Gumbel-Softmax Flow Matching with Straight-Through Guidance for Controllable Biological Sequence Generation
Sophia Tang, Yinuo Zhang, Alexander Tong, Pranam Chatterjee
2025-03-26
Summary
This paper is about creating a new way to design DNA and protein sequences using AI, making it easier to control the properties of these sequences.
What's the problem?
Existing AI methods for designing biological sequences have limitations when it comes to creating complex sequences like proteins and controlling their specific functions.
What's the solution?
The researchers developed a new AI framework that uses a novel mathematical approach to generate high-quality and diverse sequences. This framework also allows for training-free guidance, enabling precise control over the desired properties of the generated sequences.
Why it matters?
This work matters because it can accelerate the design of new biological sequences with specific functions, which could have significant applications in areas like medicine and biotechnology, such as developing treatments for rare diseases.
Abstract
Flow matching in the continuous simplex has emerged as a promising strategy for DNA sequence design, but struggles to scale to higher simplex dimensions required for peptide and protein generation.

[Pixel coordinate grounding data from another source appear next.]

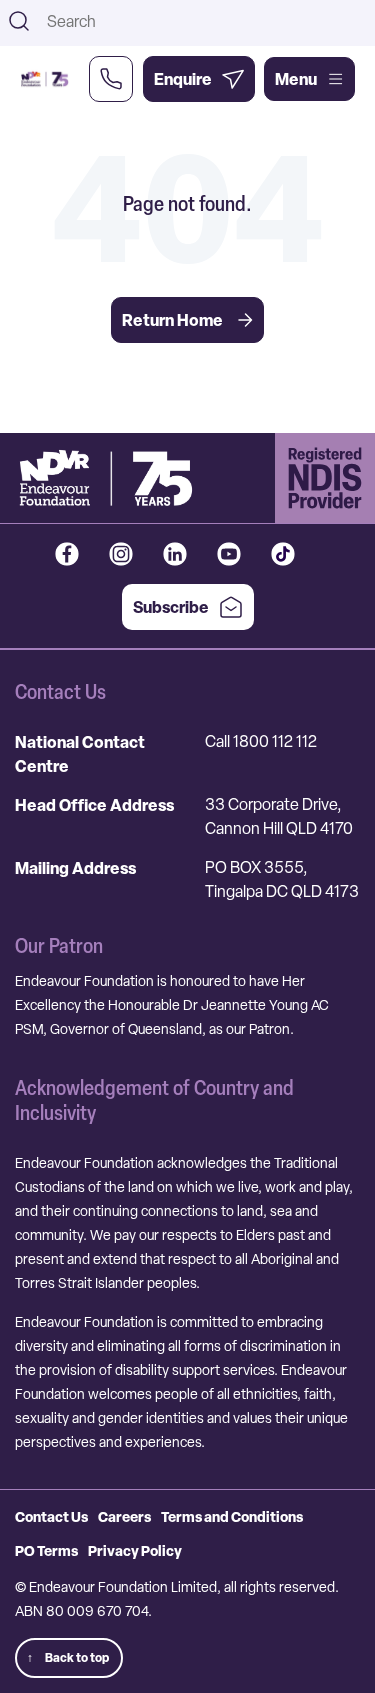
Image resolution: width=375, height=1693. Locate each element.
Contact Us (51, 1516)
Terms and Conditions (232, 1516)
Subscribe (171, 607)
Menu (296, 79)
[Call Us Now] (111, 79)
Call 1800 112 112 (261, 741)
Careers (124, 1516)
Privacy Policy (135, 1550)
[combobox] (204, 21)
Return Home (172, 320)
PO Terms (46, 1550)
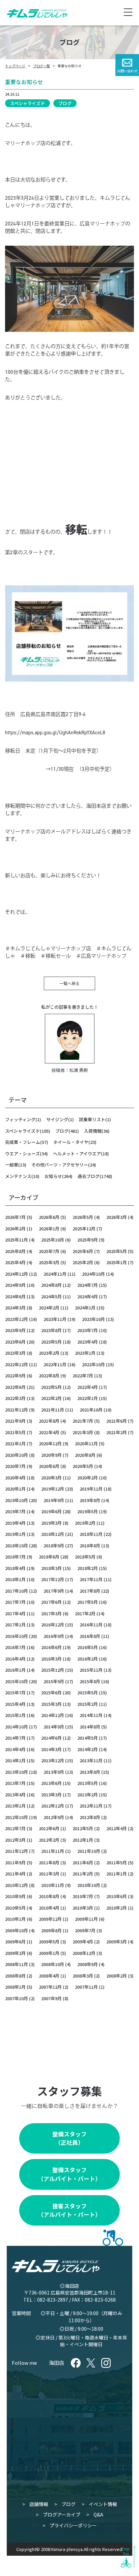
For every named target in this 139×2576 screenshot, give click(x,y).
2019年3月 (51, 1523)
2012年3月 (15, 1840)
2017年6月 (51, 1602)
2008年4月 (49, 1975)
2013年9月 (54, 1772)
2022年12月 (16, 1364)
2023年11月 (55, 1319)
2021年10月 (91, 1409)
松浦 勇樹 (78, 1070)
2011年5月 (116, 1862)
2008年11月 (16, 1964)
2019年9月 (54, 1500)
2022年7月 (83, 1375)
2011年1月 (116, 1873)
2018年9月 (54, 1545)
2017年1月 (15, 1624)
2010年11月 (52, 1885)
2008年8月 (15, 1975)
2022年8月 (49, 1375)
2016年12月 (52, 1624)
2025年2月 (83, 1262)
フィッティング (20, 1119)
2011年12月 (16, 1851)
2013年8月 (90, 1772)
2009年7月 (85, 1930)
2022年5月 (51, 1387)
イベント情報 (103, 2504)
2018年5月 (85, 1556)
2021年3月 (83, 1432)
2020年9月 (51, 1455)
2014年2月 (87, 1749)
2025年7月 (49, 1251)
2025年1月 (116, 1262)
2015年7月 (15, 1692)
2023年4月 (87, 1342)
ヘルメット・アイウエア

We introduce Gumbel-Softmax Flow and Score Matching, a generative framework on the simplex based on a novel Gumbel-Softmax interpolant with a time-dependent temperature. Using this interpolant, we introduce Gumbel-Softmax Flow Matching by deriving a parameterized velocity field that transports from smooth categorical distributions to distributions concentrated at a single vertex of the simplex. We alternatively present Gumbel-Softmax Score Matching which learns to regress the gradient of the probability density. Our framework enables high-quality, diverse generation and scales efficiently to higher-dimensional simplices. To enable training-free guidance, we propose Straight-Through Guided Flows (STGFlow), a classifier-based guidance method that leverages straight-through estimators to steer the unconditional velocity field toward optimal vertices of the simplex. STGFlow enables efficient inference-time guidance using classifiers pre-trained on clean sequences, and can be used with any discrete flow method. Together, these components form a robust framework for controllable de novo sequence generation. We demonstrate state-of-the-art performance in conditional DNA promoter design, sequence-only protein generation, and target-binding peptide design for rare disease treatment.